## LIN350 Course Project - The Language of Immigration Politics: Terminology Differences Across Party Lines in Congressional Speeches

The way I usually run jupyter notebooks is opening the anaconda prompt terminal and running the command *jupyter notebook* from there I go to visual studio and click on select kernel -> existing jupyter server -> localhost or you can copy and paste the url of the tab that opened up with the *jupyter notebook* command and then click on python and that should be it

To keep track of the work we're doing together we can use a github repository to update changes and sync up our work.

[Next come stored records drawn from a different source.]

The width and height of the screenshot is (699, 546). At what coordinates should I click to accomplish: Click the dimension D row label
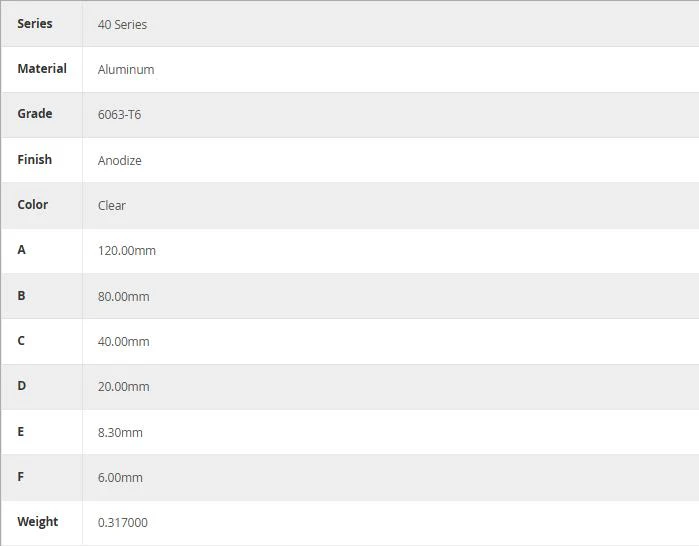[x=21, y=386]
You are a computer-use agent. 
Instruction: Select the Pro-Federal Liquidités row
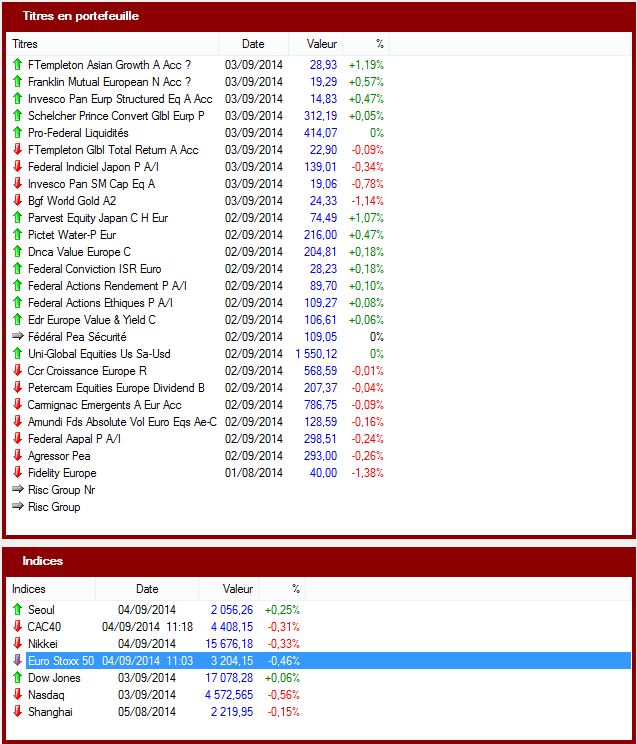click(78, 132)
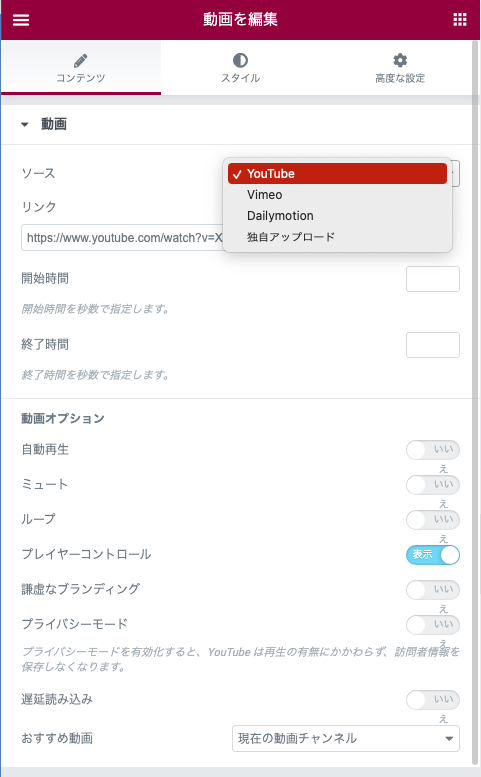Toggle 自動再生 switch
The height and width of the screenshot is (777, 481).
(x=432, y=450)
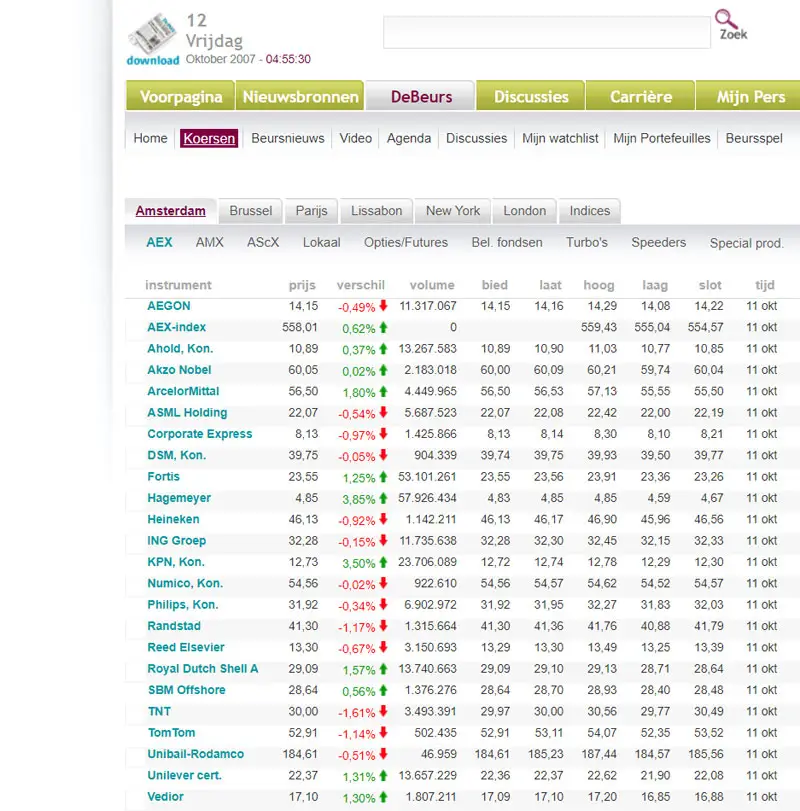Click the green up arrow for KPN
Image resolution: width=800 pixels, height=811 pixels.
click(x=383, y=562)
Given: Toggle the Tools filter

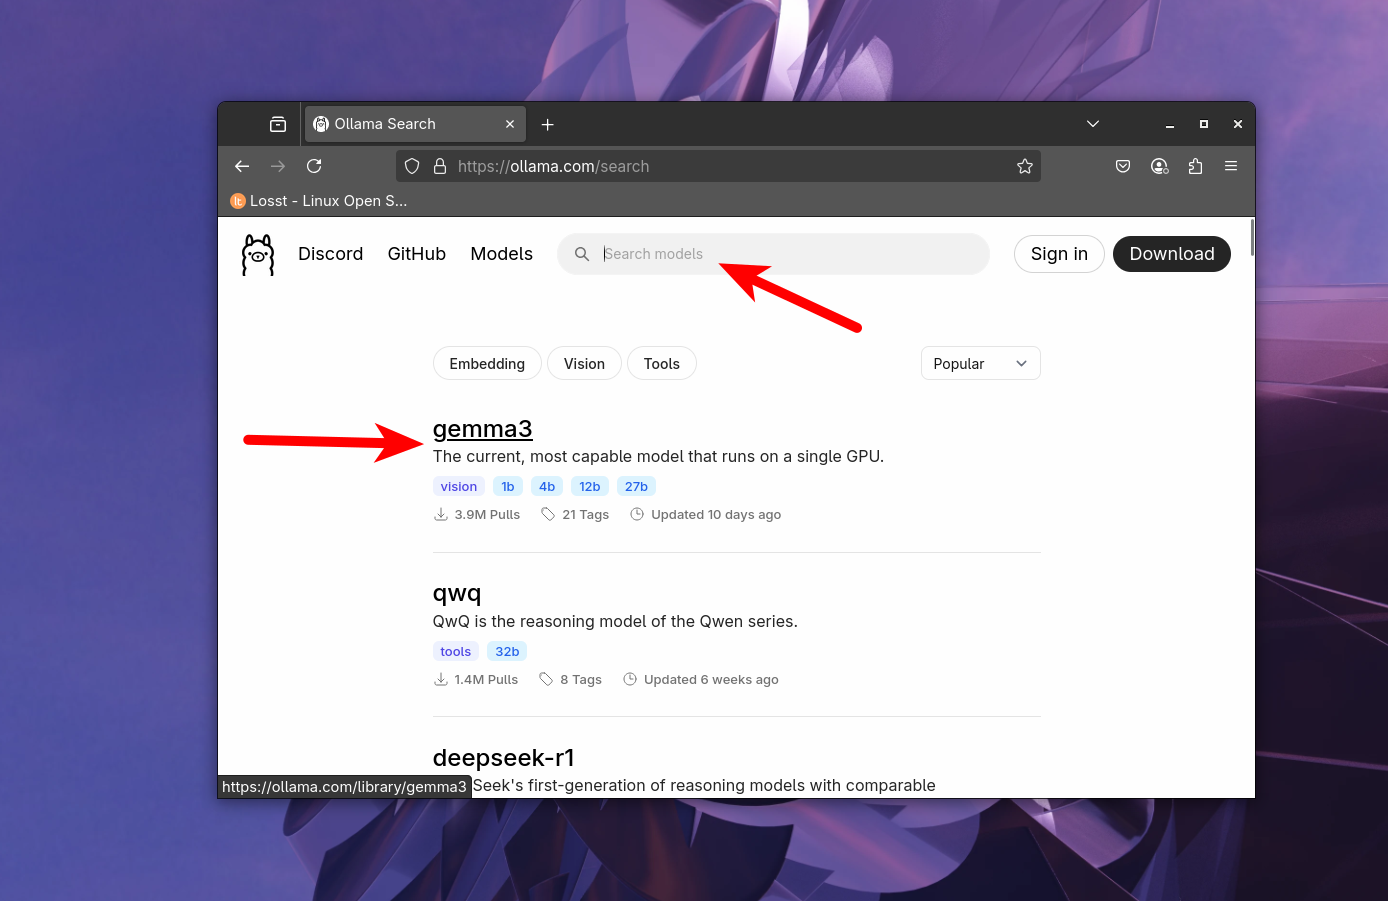Looking at the screenshot, I should coord(661,364).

The usual workflow for this should be.
1. Any changes you have in your laptop can be added to the repository with "git add ./" from the terminal the notebook is in
2. After adding the files and changes you can use "git commit -m 'message here'" For the message make sure its in quotations and it can be anything
3. After adding and commiting you can "git push" which pushes ur changes to the repository
4. Let's say there's changes in the repository that are not in your laptop you can fetch them with "git pull"

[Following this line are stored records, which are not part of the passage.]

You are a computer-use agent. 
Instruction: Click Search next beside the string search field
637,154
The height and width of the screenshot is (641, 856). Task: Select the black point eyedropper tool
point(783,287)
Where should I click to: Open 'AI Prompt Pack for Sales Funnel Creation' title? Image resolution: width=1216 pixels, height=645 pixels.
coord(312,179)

Some other setup you might need to do is set environement variables in local computer since we don't want to share that in the repository for privacy issues. So to do this you would run commands in your notebook to set it up. I'll show you
1. running "%env" in a code block will show you all the environment variables in the jupyter environment
2. to set up the enviroment variable for our project run the command "%env API_KEY=apikeyfromourgoogledocs"
3. After that running the first cell of code will setup the api key to be used as API_KEY


### Congressional Record Data Collector - Very simple for now, simple text data collection

In [None]:
import requests
import json
import os
import pandas as pd
import time
from datetime import datetime, timedelta
from tqdm.notebook import tqdm

# create directories for data storage
os.makedirs('data/congressional_record', exist_ok=True)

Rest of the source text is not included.